Это не было разовое применение в неизвестных целях головы и потолка, это была методичная, целенаправленная акция, чудовищная в своей бессмысленности и расчетливой, сознательной подготовленности — стол, стул, ящик…
Глаза О.О. были закрыты. Он пробивал потолок.
Видимо, стены ему не подходили. Биться головой о стены — так банально. А потолок для этого вряд ли кто использовал. Ему хотелось быть первооткрывателем хотя бы в бессилии.
Бедный потерявшийся ребенок.
Я, чтобы не унизить его несвоевременным знанием, отступила назад и прикрыла за собой дверь.
* * *
Лушка опустила тетрадь на колени. За четким Марьиным почерком, похожим на беспристрастные знаки книг, шли два чистых листа. Бумажная целина гипнотизировала, Лушка ждала, что там, как на фотографии, проявится что-то еще, но незаполненные листы отвечали лишь ожиданием.
— Маш, — сказала Лушка, — Маш, — прошептала она, надеясь, что Марья ответит хотя бы невнятным бабкиным шелестом.
Но все застыло в неподвижности, выпав из времени, как на дне океана.
— Баб, — попросила Лушка, — а ты?
Бабка хмыкнула издали и совсем отодвинулась в недосягаемость.
Лушка, смиренно соглашаясь на самостоятельность, прижала ладони к дорогам Марьиных строчек, чтобы соединить их со своими линиями жизни и смерти и чтобы Марья ощутила благодарное тепло продолжающейся без нее судьбы.
Это мой подарок, вспомнила она голос Марьи.
Подарок, да, подумала Лушка. Тело снова сковалось пройденной болью. Маленький такой подарочек величиной в твою и мою жизнь.
Она сидела, подставив солнцу поднятое лицо. Вполне может быть, что со светлых ресниц время от времени скатывались слезы. Но если слезы и были, то они не мешали, не требуя усилий ни для своего появления, ни для исчезновения, их незаметно испаряла весна, возможно, принимая Лушку за пробудившееся к росту березовое дерево. Весна собирала со всех лишнюю живую влагу, чтобы в вышине добавить ее к своим родным водам и излиться вниз дождями надежды.

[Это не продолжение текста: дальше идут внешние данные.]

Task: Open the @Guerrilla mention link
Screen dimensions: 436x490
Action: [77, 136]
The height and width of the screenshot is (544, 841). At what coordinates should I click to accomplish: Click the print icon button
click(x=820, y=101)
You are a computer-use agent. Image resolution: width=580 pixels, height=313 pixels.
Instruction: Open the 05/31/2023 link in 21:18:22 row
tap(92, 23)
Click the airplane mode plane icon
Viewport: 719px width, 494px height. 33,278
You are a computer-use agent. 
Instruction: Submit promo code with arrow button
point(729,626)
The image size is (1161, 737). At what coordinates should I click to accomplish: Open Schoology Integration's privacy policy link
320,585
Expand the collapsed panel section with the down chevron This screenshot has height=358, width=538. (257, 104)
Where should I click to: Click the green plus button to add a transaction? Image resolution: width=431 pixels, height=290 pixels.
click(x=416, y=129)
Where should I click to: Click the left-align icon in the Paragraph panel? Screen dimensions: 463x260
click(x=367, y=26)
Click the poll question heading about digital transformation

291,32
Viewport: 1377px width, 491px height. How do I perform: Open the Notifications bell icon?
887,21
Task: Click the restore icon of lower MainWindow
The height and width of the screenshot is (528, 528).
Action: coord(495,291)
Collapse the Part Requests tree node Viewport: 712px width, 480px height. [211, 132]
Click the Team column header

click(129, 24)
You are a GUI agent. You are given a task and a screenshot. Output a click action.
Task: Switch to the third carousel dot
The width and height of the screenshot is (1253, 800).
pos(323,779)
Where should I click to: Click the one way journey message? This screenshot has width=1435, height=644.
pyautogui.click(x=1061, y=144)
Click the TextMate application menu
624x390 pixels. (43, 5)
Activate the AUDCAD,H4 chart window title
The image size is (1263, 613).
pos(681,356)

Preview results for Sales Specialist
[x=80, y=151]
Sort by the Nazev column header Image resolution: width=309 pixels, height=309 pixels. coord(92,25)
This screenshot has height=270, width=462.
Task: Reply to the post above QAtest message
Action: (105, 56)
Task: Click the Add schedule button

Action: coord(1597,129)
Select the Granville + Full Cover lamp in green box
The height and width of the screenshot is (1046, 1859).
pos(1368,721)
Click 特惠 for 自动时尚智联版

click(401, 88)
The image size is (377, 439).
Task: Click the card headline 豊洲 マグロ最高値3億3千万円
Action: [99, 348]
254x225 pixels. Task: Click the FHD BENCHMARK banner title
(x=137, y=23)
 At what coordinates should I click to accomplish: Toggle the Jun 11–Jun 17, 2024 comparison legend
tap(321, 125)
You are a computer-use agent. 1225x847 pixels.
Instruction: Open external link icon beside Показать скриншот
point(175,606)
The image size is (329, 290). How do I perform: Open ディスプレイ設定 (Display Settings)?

Лушка сидела долго, пока дом не прикрыл ее льдистой тенью. Ощутив спиной голодный озноб бетонных блоков, вырастивших себя на железной тюремной арматуре, она оттолкнулась от стены и поднялась. Расправив картонную гармошку, служившую сиденьем, обратно в коробку, Лушка направилась к прерванной работе. Голоса умолкли, молчание шло впереди и следом, все утратило объем и сделалось равновеликим, как туманная мгла, и ничем внешним, казалось, невозможно было проверить направление.
Ей постучали в плечо. Она оглянулась.
Перед ней стоял одетый в горбатую фуфайку мужичок с кошелкой.
— Ты хотела молока, — произнес мужичок. — Я принес.
Он поставил кошелку на землю и достал закрытую полиэтиленовой крышкой трехлитровую банку.
— Пей, — сказал он, кивнул и пошел.
Через пустырь, в сторону жилых частных домишек, которые казались ненастоящими.